Mining News

Kazakhstan’s on the Right Path

Posted by Cheryl Rutledge on 10/22/2014 11:09:04 AM

By Taylor Jackson and Kenneth P. Green

Kazakhstan is finding out that even small changes in policy can pay off. Bloomberg is reporting that Kazakhstan is set to ease rules on foreign investment in mining and is planning on awarding between 50 and 100 new mining licenses beginning next year. Erlan Sagadiev, Kazakhstan’s deputy minister investments and development was quoted as saying that “[n]ext year will probably be the most active year and we would expect international mining companies coming in and bidding.”

Change in policy is badly needed for Kazakhstan. The country is a perpetual underperformer in the Fraser Institute’s Annual Survey of Mining Companies. Over the past five years on the Policy Perception Index (PPI), which is comprised of 15 policy factors such as taxation and trade barriers, Kazakhstan has never ranked higher than the bottom third of countries. In the 2013 edition of the survey, the country scored a 22.1, indicating that there is not much positive sentiment towards the prospects of mining here. This figure is also down from Kazakhstan’s high of 39 in 2009/2010.

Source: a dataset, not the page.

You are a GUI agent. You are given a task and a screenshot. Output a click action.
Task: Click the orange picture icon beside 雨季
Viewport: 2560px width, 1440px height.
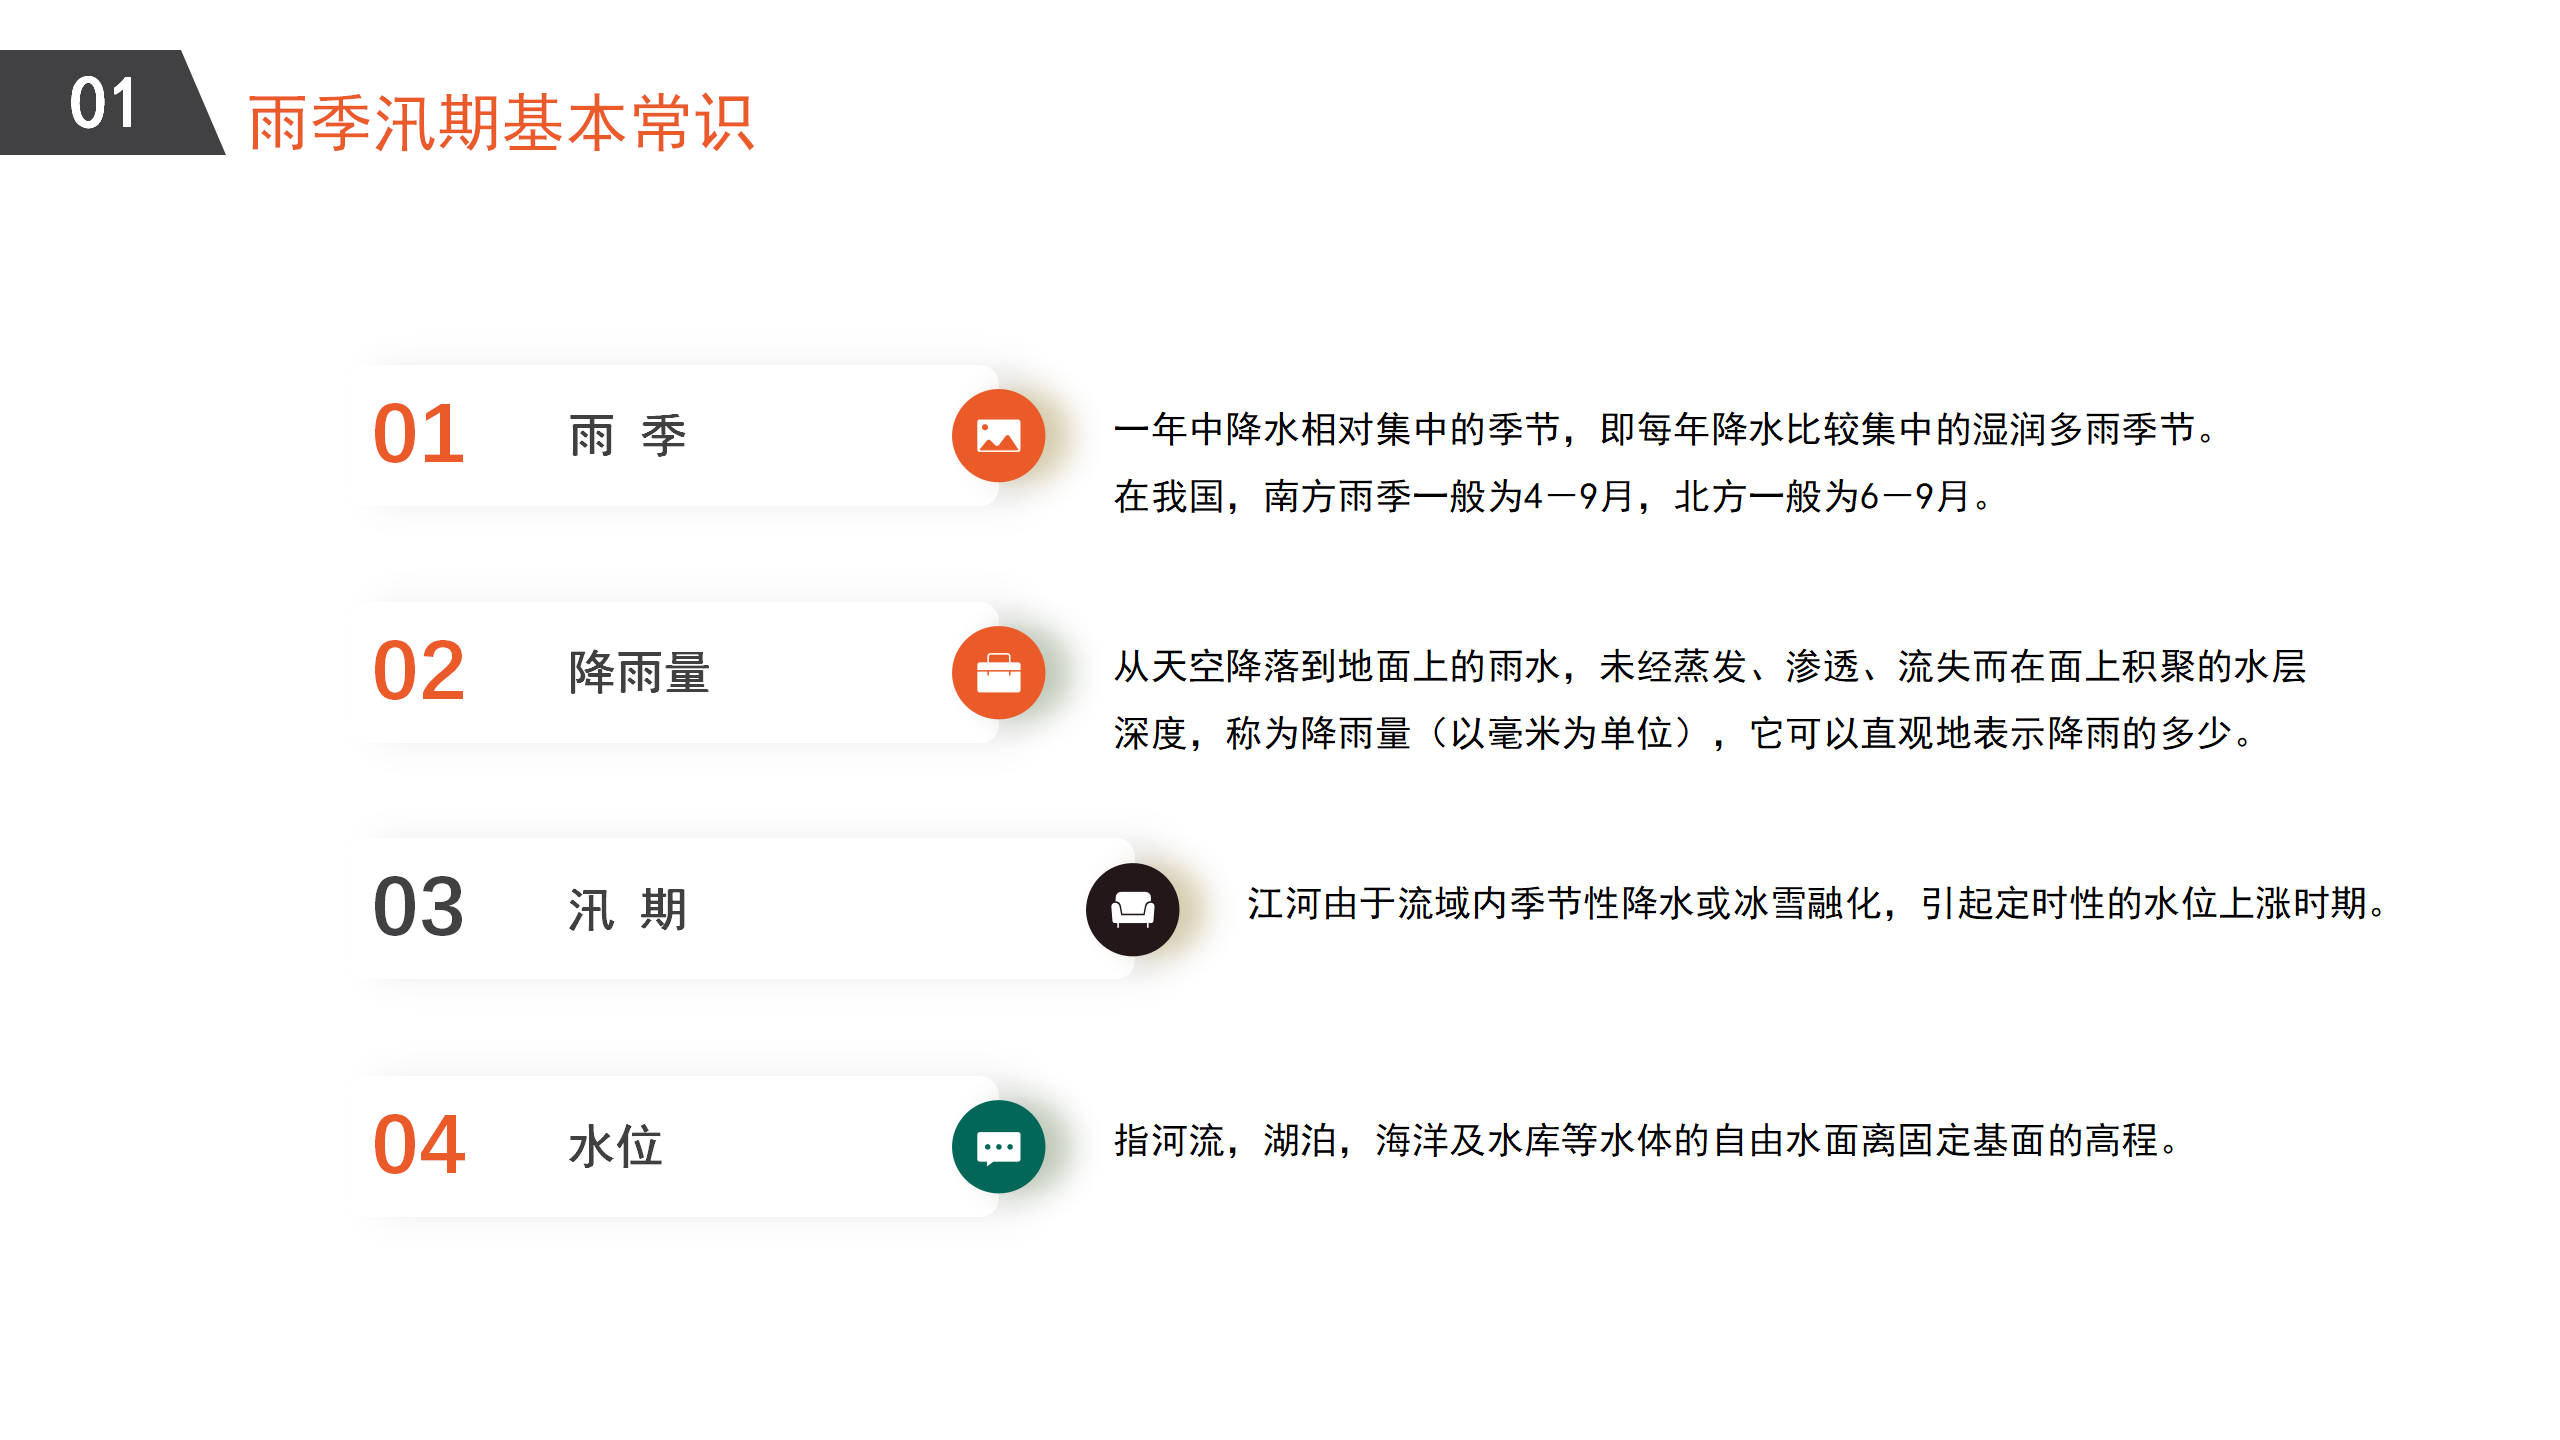(998, 436)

What is most interesting though is the potential that investors and company executives have bestowed upon Kazakhstan. On the Best Practices Mineral Potential Index, which measures investment attractiveness based on mining company executives’ perceptions of a jurisdiction’s geology, Kazakhstan fares much better. In 2013, the country scores in the attractive second quintile, and ranks as the 31st (of 112) most attractive jurisdiction in the world based on pure mineral potential.

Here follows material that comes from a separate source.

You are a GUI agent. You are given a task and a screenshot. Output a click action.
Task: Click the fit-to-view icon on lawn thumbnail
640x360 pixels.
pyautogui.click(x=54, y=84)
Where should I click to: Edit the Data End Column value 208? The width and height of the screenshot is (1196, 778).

It appears that Kazakhstan intends to begin taking small steps towards harnessing their potential in mining. It is reported that by 2017, the value of Kazakhstan’s mining industry could reach $30 billion, and despite a depreciation in prices, coal mining employs around 40,000 people in the province of Karaganda. If Kazakhstan enacts the proposed reforms, it is likely that the $30 billion expected value of mining could rise considerably. We wish them luck.